## Information shown
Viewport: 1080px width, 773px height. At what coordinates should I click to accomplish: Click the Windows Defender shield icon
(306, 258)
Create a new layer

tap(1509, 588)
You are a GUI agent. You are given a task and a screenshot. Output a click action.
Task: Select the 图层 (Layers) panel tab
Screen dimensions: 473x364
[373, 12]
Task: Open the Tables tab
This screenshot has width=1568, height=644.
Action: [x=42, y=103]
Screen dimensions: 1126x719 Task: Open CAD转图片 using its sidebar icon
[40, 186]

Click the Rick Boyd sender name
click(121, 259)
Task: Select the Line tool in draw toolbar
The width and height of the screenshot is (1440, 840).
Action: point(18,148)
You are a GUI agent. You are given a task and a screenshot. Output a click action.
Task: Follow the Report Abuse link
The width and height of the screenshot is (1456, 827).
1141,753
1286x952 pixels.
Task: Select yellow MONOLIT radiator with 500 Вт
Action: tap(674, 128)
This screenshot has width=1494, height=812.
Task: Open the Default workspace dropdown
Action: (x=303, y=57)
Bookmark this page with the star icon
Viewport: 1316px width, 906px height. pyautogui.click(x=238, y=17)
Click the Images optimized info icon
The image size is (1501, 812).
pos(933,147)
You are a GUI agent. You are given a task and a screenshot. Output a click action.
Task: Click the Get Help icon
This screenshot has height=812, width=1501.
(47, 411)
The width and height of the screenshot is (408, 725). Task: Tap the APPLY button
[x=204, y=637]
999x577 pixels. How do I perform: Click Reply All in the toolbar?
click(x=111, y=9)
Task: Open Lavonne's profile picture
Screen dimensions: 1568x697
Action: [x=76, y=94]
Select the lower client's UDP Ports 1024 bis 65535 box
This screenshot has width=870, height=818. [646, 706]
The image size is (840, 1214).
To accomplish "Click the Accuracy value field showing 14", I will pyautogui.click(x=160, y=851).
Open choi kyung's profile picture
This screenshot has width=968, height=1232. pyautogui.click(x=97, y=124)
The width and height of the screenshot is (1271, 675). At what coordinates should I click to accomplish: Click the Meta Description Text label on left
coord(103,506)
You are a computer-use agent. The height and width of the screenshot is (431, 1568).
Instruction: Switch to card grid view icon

## Aim
Reproduce the listing above, replacing every instance of "GUI agent" with "screen agent" and leaving everything else untouched.

## Response below
Viewport: 1080px width, 773px height. At what coordinates should I click to accomplish: Click the Windows Defender shield icon
(306, 258)
Create a new layer

tap(1509, 588)
You are a screen agent. You are given a task and a screenshot. Output a click action.
Task: Select the 图层 (Layers) panel tab
Screen dimensions: 473x364
[373, 12]
Task: Open the Tables tab
This screenshot has width=1568, height=644.
Action: [x=42, y=103]
Screen dimensions: 1126x719 Task: Open CAD转图片 using its sidebar icon
[40, 186]

Click the Rick Boyd sender name
click(121, 259)
Task: Select the Line tool in draw toolbar
The width and height of the screenshot is (1440, 840).
Action: point(18,148)
You are a screen agent. You are given a task and a screenshot. Output a click action.
Task: Follow the Report Abuse link
The width and height of the screenshot is (1456, 827).
1141,753
1286x952 pixels.
Task: Select yellow MONOLIT radiator with 500 Вт
Action: tap(674, 128)
This screenshot has width=1494, height=812.
Task: Open the Default workspace dropdown
Action: (x=303, y=57)
Bookmark this page with the star icon
Viewport: 1316px width, 906px height. pyautogui.click(x=238, y=17)
Click the Images optimized info icon
The image size is (1501, 812).
pos(933,147)
You are a screen agent. You are given a task and a screenshot. Output a click action.
Task: Click the Get Help icon
This screenshot has height=812, width=1501.
(47, 411)
The width and height of the screenshot is (408, 725). Task: Tap the APPLY button
[x=204, y=637]
999x577 pixels. How do I perform: Click Reply All in the toolbar?
click(x=111, y=9)
Task: Open Lavonne's profile picture
Screen dimensions: 1568x697
Action: [x=76, y=94]
Select the lower client's UDP Ports 1024 bis 65535 box
This screenshot has width=870, height=818. [646, 706]
The image size is (840, 1214).
To accomplish "Click the Accuracy value field showing 14", I will pyautogui.click(x=160, y=851).
Open choi kyung's profile picture
This screenshot has width=968, height=1232. pyautogui.click(x=97, y=124)
The width and height of the screenshot is (1271, 675). At what coordinates should I click to accomplish: Click the Meta Description Text label on left
coord(103,506)
You are a computer-use agent. The height and width of the screenshot is (431, 1568).
Instruction: Switch to card grid view icon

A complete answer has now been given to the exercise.